Start of Block

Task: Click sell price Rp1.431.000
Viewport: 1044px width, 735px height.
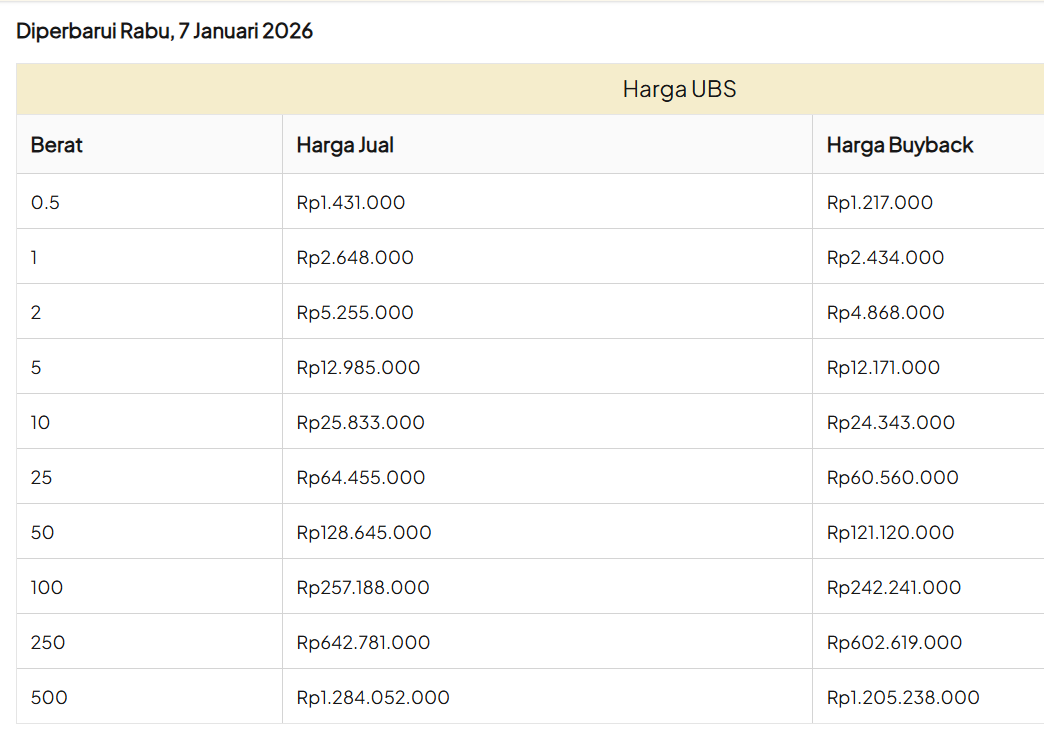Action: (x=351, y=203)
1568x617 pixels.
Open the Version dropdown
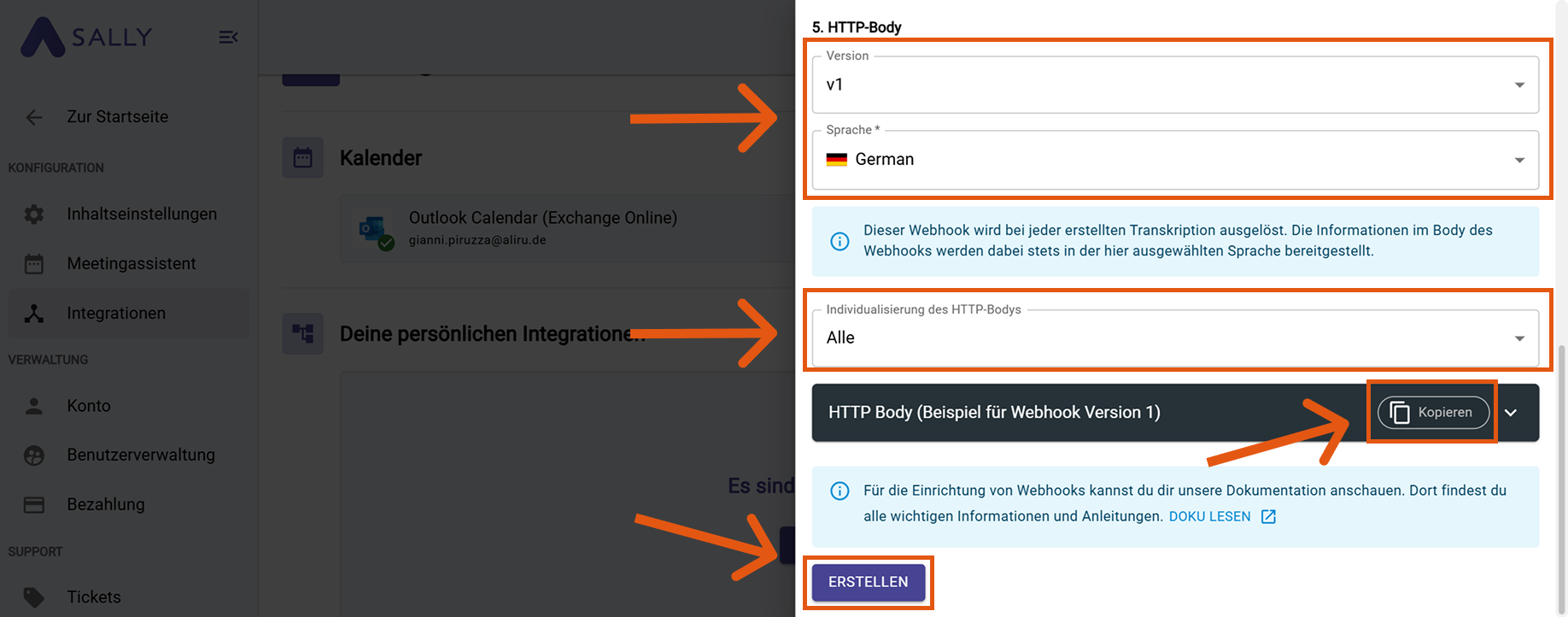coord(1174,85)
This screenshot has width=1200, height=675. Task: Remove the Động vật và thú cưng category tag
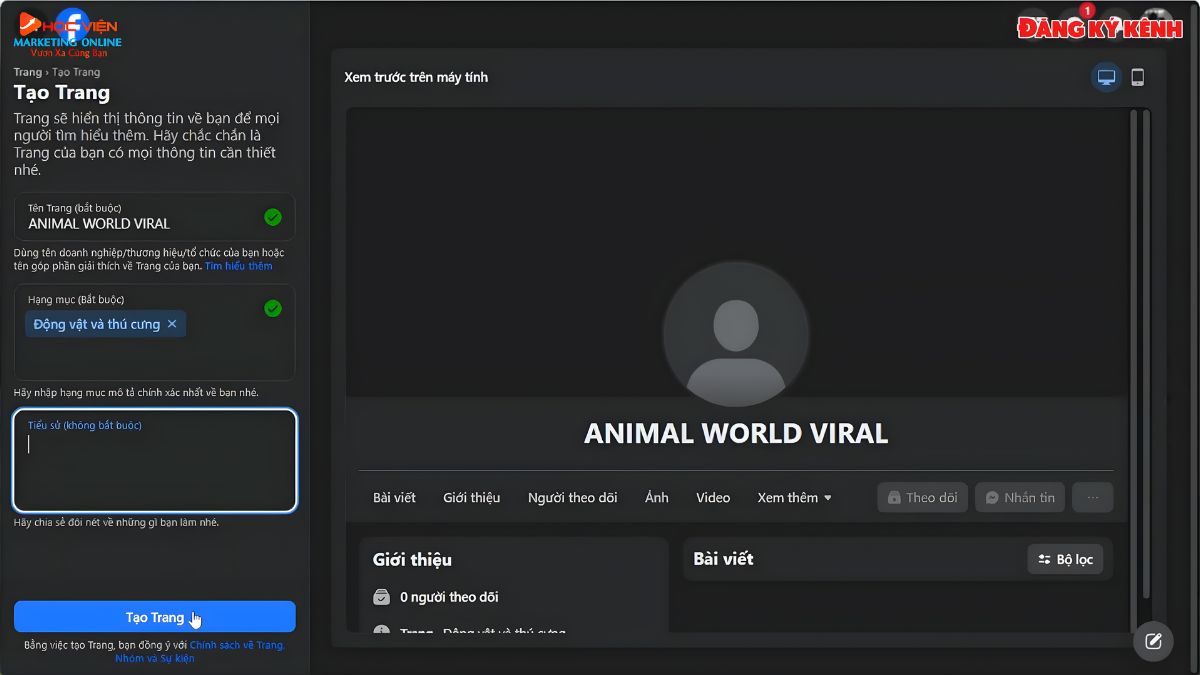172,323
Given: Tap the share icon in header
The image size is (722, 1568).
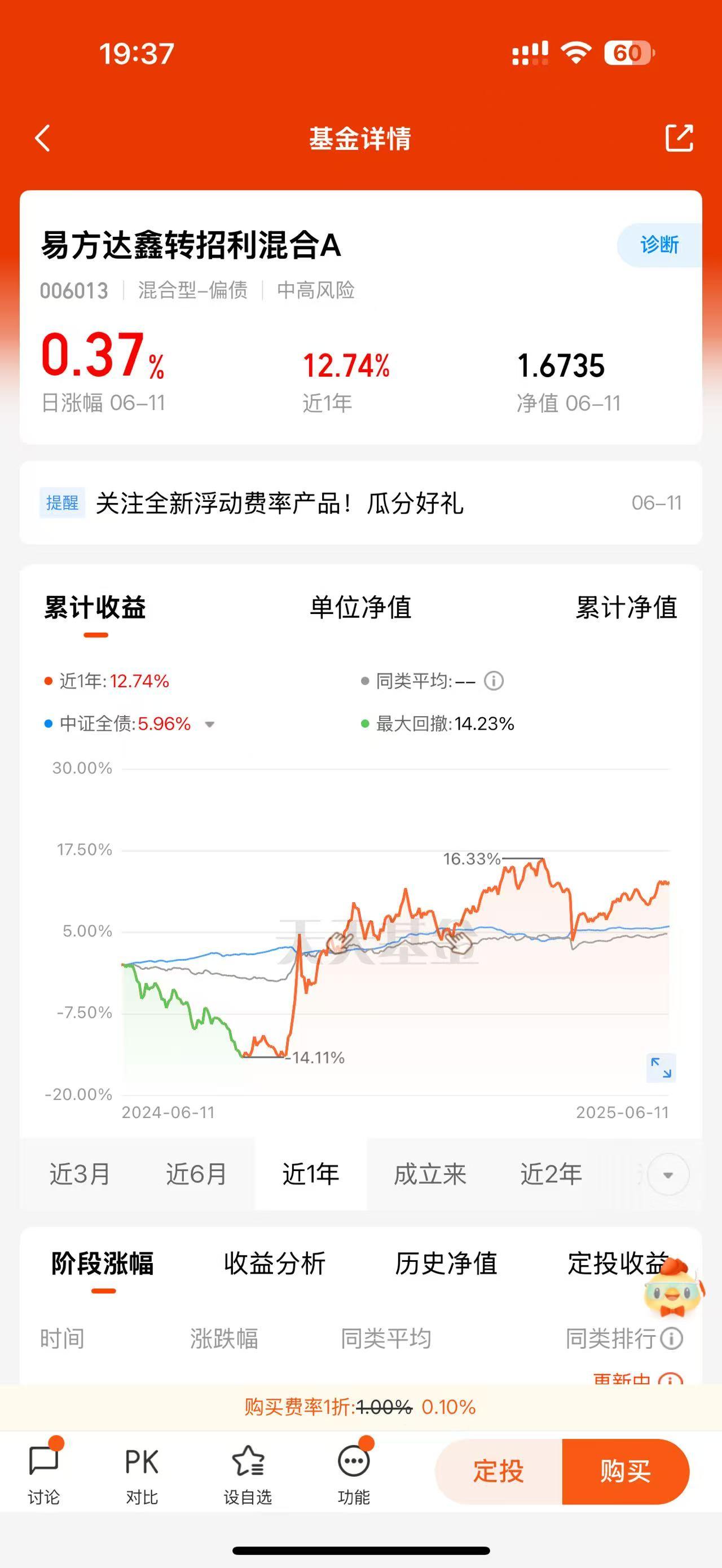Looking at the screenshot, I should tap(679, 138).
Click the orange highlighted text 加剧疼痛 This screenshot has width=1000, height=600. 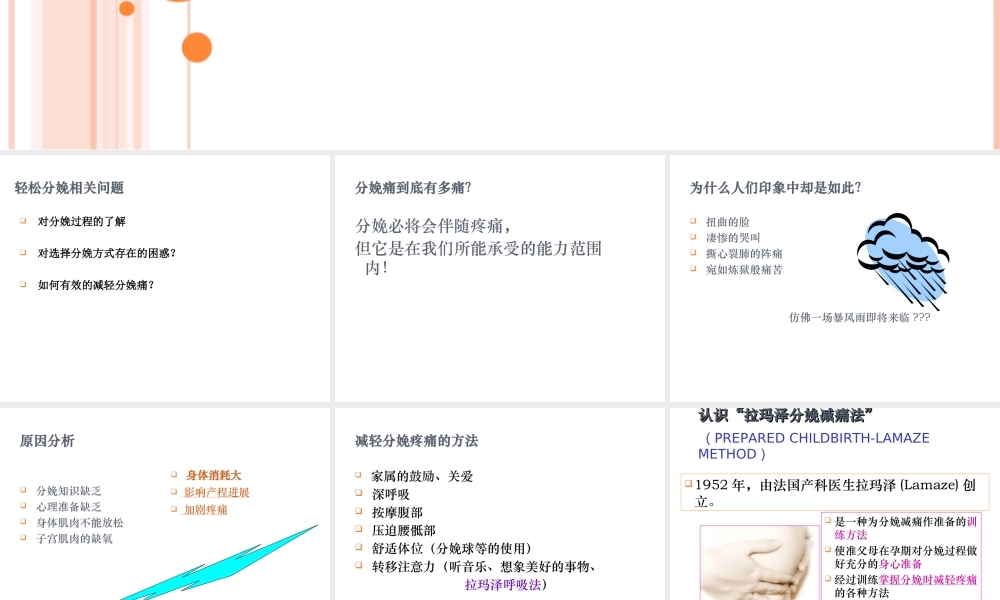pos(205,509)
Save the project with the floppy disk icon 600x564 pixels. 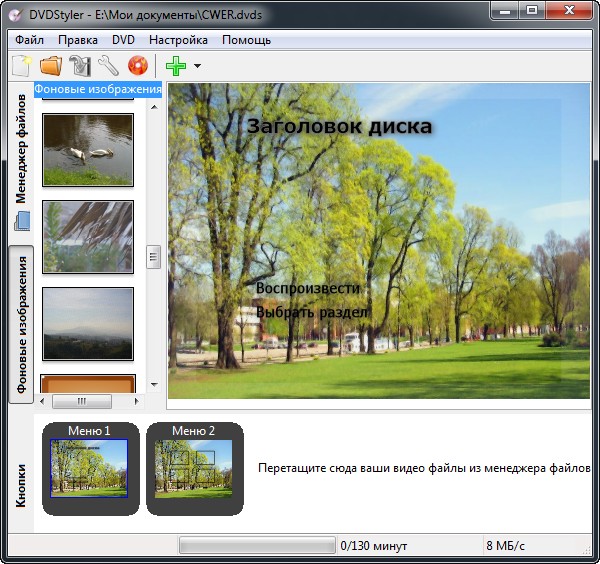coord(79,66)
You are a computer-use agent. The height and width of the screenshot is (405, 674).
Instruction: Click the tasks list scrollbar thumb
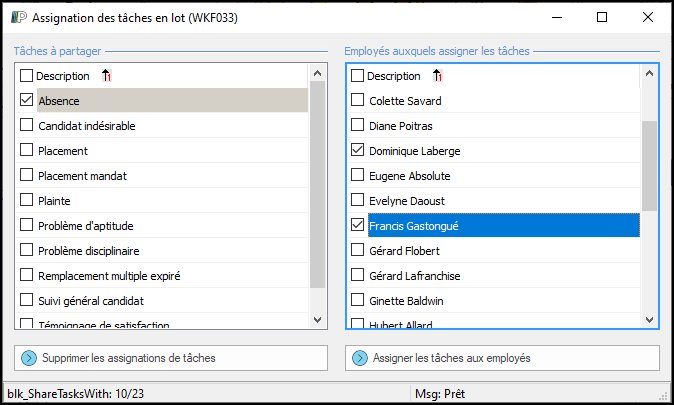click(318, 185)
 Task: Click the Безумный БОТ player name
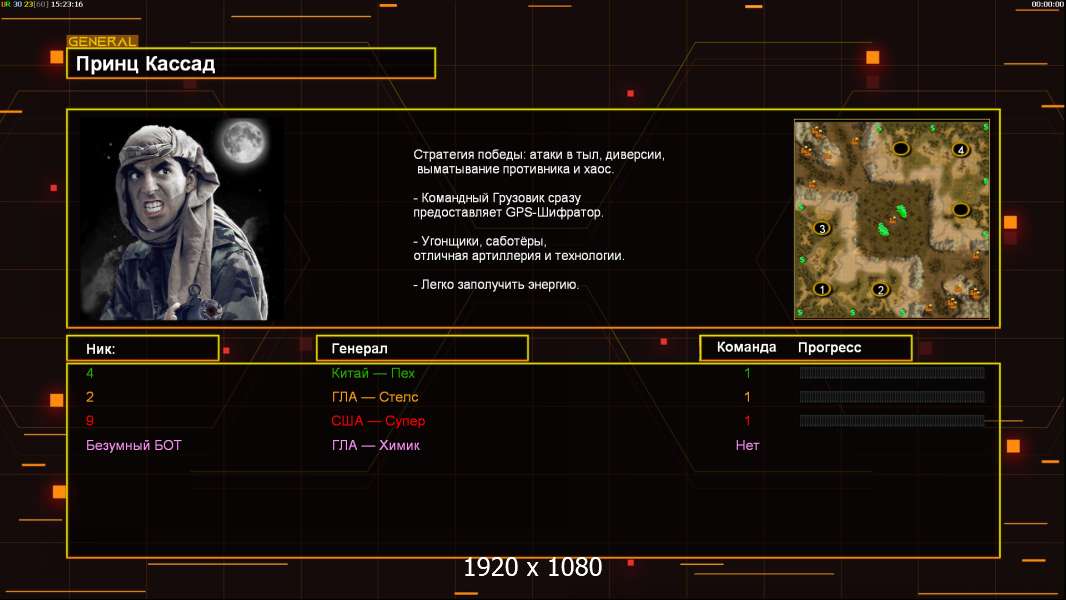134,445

End of Block

§ What the task asks: An exact copy is needed of every line from the line containing "You are a computer-use" to the last line of the records; pictures stay out of it.

§ Written response:
You are a computer-use agent. The height and width of the screenshot is (405, 674).
Instruction: Click the tasks list scrollbar thumb
click(318, 185)
 Task: Click the Безумный БОТ player name
134,445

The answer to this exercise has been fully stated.